劇場公開日 2020年6月19日

  • 予告編を見る

「アルモドバルの代表作に加えられるべき逸品」ペイン・アンド・グローリー エロくそチキンさんの映画レビュー(感想・評価)

4.5アルモドバルの代表作に加えられるべき逸品

2020年6月27日
iPhoneアプリから投稿
鑑賞方法:映画館

現在のベスト・ディレクターの一人、ペドロ・アルモドバルの新作。

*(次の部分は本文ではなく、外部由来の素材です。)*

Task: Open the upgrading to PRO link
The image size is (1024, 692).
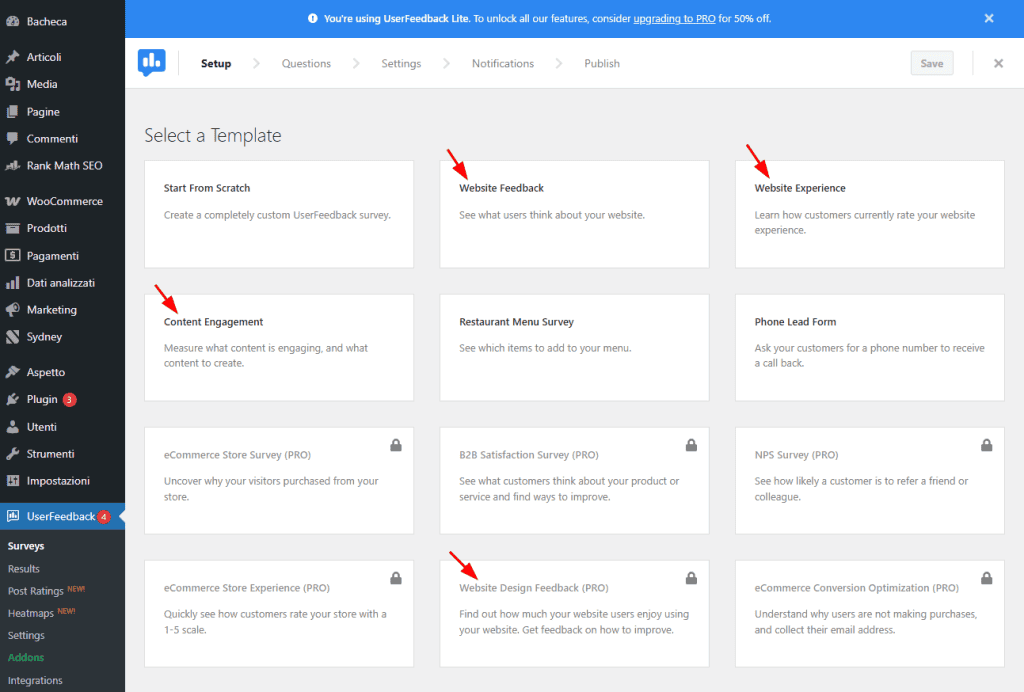Action: pos(675,18)
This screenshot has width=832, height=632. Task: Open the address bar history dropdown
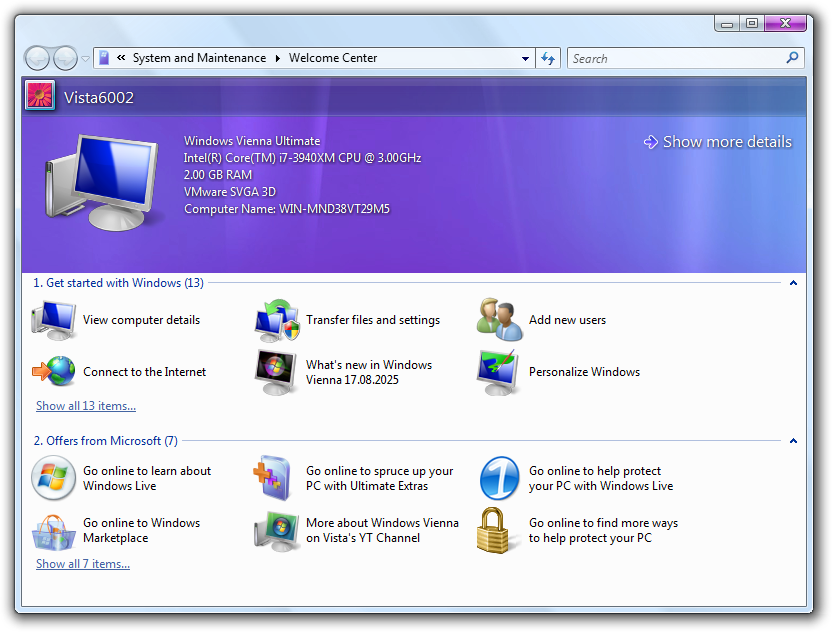(526, 59)
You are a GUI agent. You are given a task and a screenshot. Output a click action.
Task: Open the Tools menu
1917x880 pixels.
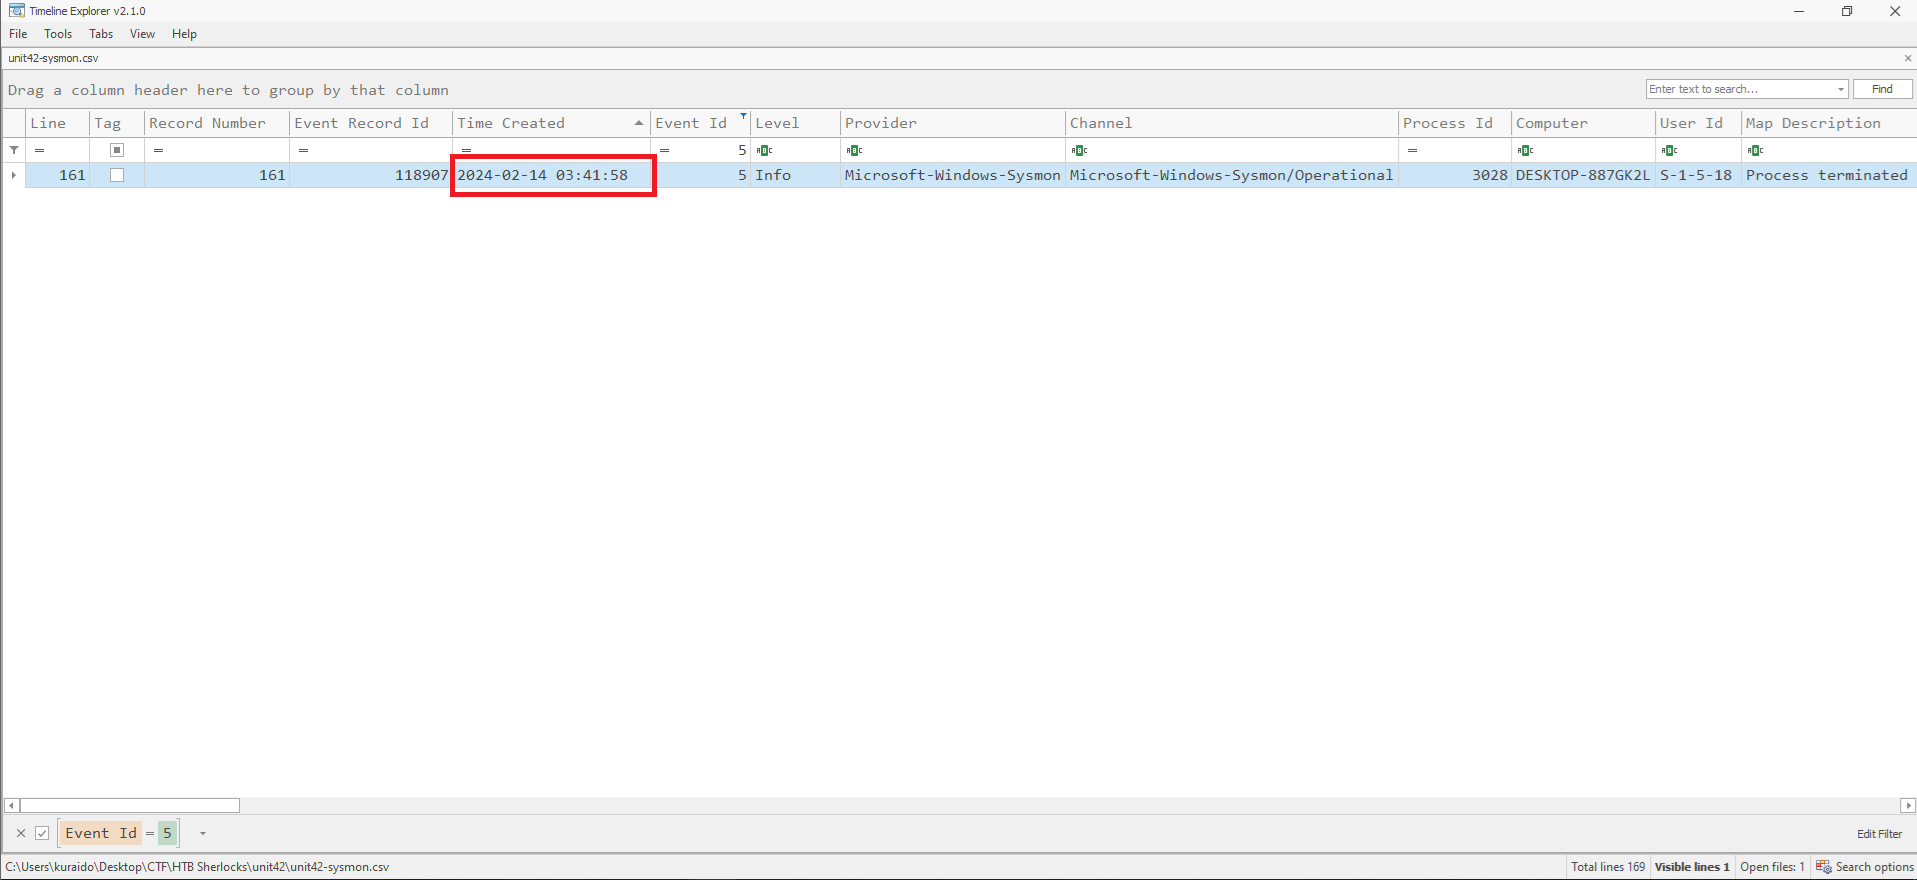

2011年の『私が、生きる肌』でタッグを組んだアントニオ・バンデラスを主演に、老いた映画監督の心象を描いた。

脊椎の痛みから解放されず、仕事から離れ鬱な生活を送る。浅い眠りの中に現れる幼い頃の自分と若かった母(やはりこの役ははペネロペ・クルス!)、同性愛者であった彼が性に目覚めた鮮烈な瞬間。

バンデラスと同じ歳のせいもあるのだろうが、彼の鬱や痛みがやたら沁みる。かと言って決して落ちきることはなく、人生の最終章に向けての再生の兆しに救われた気持ちになった。

若い人にはお勧めできないが、アルモドバルの代表作に加えられるべき逸品。この作品でカンヌの主演男優賞を獲ったバンデラスにとっても宝物になったはず。

今年の外国映画のベストの一本だろう。